WHAT YOU NEED TO DO:
**1.** In the treasury tips text, shorten the paragraph beginning "At the Association of Corporate Treasurers" to one sentence that keeps its main facts.
**2.** Name every organization mentioned in the treasury tips text.
**3.** Write the next part of the treasury tips text, picking up after its final sentence.

DOCUMENT SEGMENT:
************

At the Association of Corporate Treasurers Annual Conference in Glasgow, on 14-16 May, CTMfile asked Bank of America Merrill Lynch's Dennis Sweeney, Treasury Solutions executive (ex-corporate treasurer at General Electric), and Matthew Davies, head of EMEA Strategic Solution Delivery, what they think are the 'low hanging fruits', their tips on cash flow forecasting and in working capital management.

Cash flow forecasting

In cash flow forecasting their tips were:
    •    the key is the ERP source data and forecasts: use effective tools to extract the basic payables and receivables payment data from across the company/group, and, if possible, adjust these A/R and A/P entries for each client by referring to past payment patterns, e.g. client A normally pays before the due date, while client B pays a couple of days late
    •    ensure that the departments in the local business units are involved in putting together the cash flow forecasts for their unit via a web-based solution
    •    use a treasury management system to bring all the cash flow forecast data together with the bank balances and treasury activity into an actionable position
    •    use scorecards to evaluate the accuracy of the business unit's forecasts and publish the results to create competition between the units to improve their forecast accuracy
    •    the bigger and more complex with many lines of business, the more difficult it is to forecast. It may be more effective to adopt a top down forecasting methodology.

************

DATA RECORDS:
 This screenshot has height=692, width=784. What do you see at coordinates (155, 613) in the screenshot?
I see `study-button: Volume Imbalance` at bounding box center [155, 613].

************

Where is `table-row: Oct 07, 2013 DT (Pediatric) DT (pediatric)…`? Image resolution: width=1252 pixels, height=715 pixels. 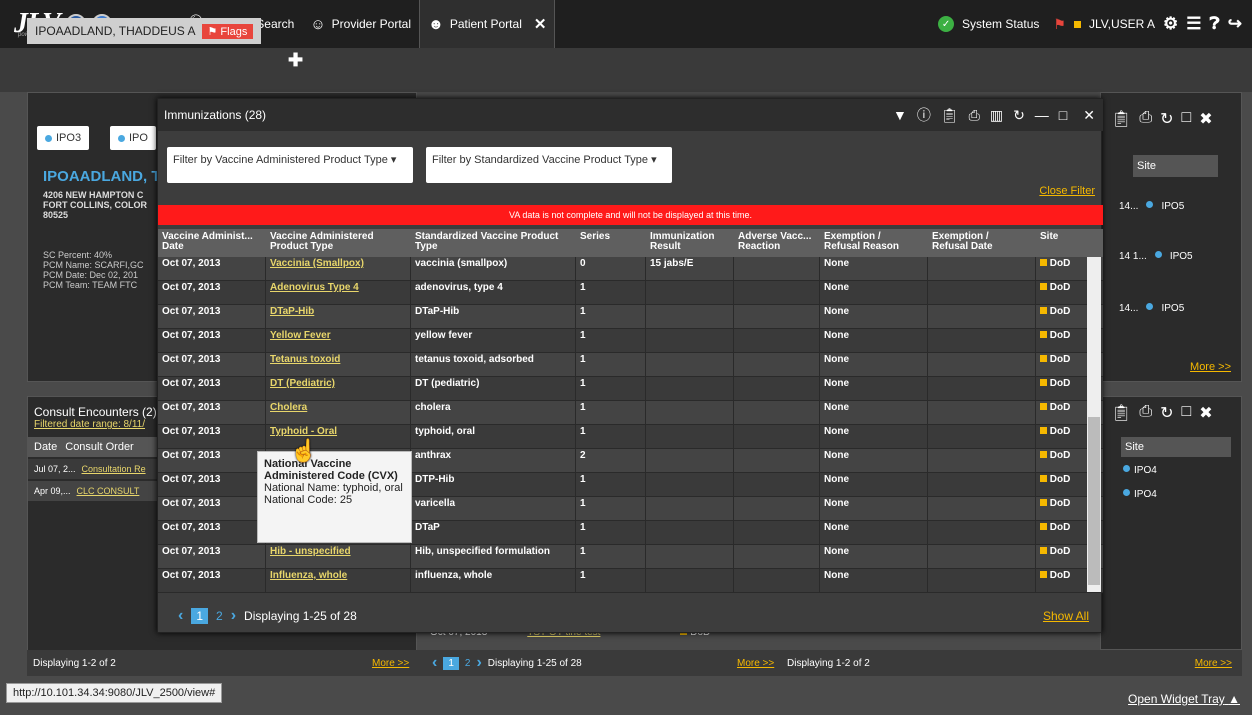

************

ANSWER SECTION:
**1.** At the Association of Corporate Treasurers Annual Conference in Glasgow (14-16 May), CTMfile asked two people from Bank of America Merrill Lynch for their "low hanging fruit" tips on cash flow forecasting and working capital management: Dennis Sweeney, Treasury Solutions executive and former corporate treasurer at General Electric, and Matthew Davies, head of EMEA Strategic Solution Delivery.

**2.**
- Association of Corporate Treasurers
- CTMfile
- Bank of America Merrill Lynch
- General Electric

**3.**
Working capital efficiency

In working capital management their tips were:
    •    make working capital efficiency an integral part of how your company operates and give working capital efficiency objectives to every department no matter how small
    •    use increases in working capital efficiency to improve your credit rating
    •    accept that the basic liquidity flows in the company have a major impact on working capital efficiency, they need to be managed together
    •    accept that in many organisations working capital is not just the corporate treasurer's responsibility, it can be much more the financial controller's responsibility, e.g. inventory levels
    •    where appropriate, enable central treasury team, e.g. the in-house bank, to be the “global process owner” across finance teams to provide an enterprise view and programme
    •    manage working capital at the process level, measure and manage process cycle times – do not rely only on financial ratios  – such as  DPO, DSO, DIH – as they do not provide a cause and effect relationship
    •    in managing payables:

  1.     corporate treasurers have an important role to ensure that payments are paid on the target date for that payment – taking into considerations policy, terms and contracts
  2.     move from paper preferably via ACH or purchase cards
  3.     with smaller suppliers, consider putting large ticket items onto a purchase card to extend your DPO. Then negotiate (on a bilateral basis) how the merchant interchange fee rebate is allocated to create a win-win situation for both the buyer and the supplier. N.B. In some situations virtual cards are used to facilitate this type of arrangement.

Excellent tips from two very experienced cash and liquidity management experts.